An item in The Arizona Republic some 18 months or so ago reporting that New Orleans’ grand old Roosevelt Hotel was undergoing a complete renovation brought back a memory of an extraordinary event that I witnessed there more than four decades ago.
I was the chairman of a group of federal, state and local officials that oversaw the administration of the City of New Orleans’ participation in the National Model Cities Program, a component of President Johnson’s Great Society Program. We met monthly in the city council chamber of the New Orleans City Hall.

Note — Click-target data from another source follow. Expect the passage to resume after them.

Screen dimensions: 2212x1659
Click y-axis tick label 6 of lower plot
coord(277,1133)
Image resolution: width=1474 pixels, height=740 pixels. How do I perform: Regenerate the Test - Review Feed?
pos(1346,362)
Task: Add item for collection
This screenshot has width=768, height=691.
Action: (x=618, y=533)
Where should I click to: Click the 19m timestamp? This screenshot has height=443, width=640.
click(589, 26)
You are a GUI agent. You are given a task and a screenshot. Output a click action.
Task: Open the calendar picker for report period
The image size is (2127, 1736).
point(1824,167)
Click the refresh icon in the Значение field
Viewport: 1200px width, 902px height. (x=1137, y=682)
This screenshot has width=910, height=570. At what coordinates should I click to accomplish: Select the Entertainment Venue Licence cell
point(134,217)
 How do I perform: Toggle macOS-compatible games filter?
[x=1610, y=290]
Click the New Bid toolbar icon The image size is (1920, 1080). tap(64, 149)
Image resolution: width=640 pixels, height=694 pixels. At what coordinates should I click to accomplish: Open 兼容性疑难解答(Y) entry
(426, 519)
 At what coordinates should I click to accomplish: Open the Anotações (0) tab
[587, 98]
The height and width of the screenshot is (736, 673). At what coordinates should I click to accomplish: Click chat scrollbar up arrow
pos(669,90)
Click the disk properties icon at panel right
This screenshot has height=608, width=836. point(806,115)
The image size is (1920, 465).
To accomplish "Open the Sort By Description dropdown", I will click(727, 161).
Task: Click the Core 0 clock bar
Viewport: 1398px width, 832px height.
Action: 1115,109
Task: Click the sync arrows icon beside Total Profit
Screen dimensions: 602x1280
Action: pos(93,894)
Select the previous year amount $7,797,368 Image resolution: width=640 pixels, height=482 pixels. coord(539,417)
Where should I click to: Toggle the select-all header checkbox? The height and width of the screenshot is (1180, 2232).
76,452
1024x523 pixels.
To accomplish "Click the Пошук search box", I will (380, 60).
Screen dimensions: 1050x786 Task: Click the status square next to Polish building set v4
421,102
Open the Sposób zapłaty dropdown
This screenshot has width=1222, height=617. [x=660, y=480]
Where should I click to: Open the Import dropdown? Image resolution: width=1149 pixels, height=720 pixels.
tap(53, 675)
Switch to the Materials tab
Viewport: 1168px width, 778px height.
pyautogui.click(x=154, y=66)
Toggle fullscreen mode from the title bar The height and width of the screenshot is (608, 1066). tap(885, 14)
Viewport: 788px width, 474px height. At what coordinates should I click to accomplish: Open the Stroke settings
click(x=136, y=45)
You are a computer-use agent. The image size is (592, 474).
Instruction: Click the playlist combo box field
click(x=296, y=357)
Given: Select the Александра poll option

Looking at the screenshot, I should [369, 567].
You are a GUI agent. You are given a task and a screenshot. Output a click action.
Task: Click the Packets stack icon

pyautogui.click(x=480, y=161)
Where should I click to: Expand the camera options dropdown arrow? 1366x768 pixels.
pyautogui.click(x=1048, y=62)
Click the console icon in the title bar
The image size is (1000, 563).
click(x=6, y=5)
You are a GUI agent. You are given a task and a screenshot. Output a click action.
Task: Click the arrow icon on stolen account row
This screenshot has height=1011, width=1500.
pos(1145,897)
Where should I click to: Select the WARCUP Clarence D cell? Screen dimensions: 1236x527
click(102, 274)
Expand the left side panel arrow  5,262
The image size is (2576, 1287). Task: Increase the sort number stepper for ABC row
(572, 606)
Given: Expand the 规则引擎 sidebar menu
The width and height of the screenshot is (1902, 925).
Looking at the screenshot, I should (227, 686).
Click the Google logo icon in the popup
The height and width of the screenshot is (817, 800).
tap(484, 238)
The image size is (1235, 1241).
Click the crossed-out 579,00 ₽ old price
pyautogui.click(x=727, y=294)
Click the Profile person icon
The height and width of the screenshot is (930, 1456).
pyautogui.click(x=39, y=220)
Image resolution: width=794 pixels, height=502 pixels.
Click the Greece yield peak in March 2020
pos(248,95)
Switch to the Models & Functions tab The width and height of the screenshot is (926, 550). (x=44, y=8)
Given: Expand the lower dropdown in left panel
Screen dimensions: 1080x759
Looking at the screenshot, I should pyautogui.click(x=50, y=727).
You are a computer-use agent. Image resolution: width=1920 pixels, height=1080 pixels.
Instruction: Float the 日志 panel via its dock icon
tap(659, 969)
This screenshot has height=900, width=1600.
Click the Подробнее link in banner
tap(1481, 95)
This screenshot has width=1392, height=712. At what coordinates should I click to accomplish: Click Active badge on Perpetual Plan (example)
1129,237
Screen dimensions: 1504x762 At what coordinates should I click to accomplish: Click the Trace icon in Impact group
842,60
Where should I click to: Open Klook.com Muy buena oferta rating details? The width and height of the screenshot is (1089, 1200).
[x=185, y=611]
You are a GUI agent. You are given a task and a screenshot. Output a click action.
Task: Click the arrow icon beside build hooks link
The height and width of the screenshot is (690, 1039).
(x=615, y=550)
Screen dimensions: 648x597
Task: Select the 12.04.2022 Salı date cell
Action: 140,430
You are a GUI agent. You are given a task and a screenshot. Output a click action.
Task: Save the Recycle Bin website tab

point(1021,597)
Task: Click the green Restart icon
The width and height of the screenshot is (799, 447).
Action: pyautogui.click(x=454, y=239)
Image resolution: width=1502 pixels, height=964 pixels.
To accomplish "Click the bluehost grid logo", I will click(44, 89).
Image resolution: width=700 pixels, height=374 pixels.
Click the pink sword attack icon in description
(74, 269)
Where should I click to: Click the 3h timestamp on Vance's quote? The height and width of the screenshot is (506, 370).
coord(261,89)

A representative from the mayor’s office interrupted one of our meetings to announce that the mayor was giving a cocktail party for our group late that afternoon at a public room in the Roosevelt Hotel.
The party was well under way when eight or 10 firemen in full fire-fighting regalia and with fire axes in their hands came rushing in and began chopping away at one of the walls.
That was quite a scene. Those firemen were at work with enthusiasm, and standing behind them were a bunch of blasé guys in suits and ties with drinks in their hands observing the action, and the bartender never stopped pouring.
Normally in such a situation the firemen would clear the room of “civilians,” but those firemen did not dare break up the mayor’s cocktail party.
Only in New Orleans, or to put it another way, only in “The Big Easy!”
Incidentally, I attended another cocktail party given by the mayor of New Orleans, but it was at the old city hall, and I don’t recall whether it was the same mayor.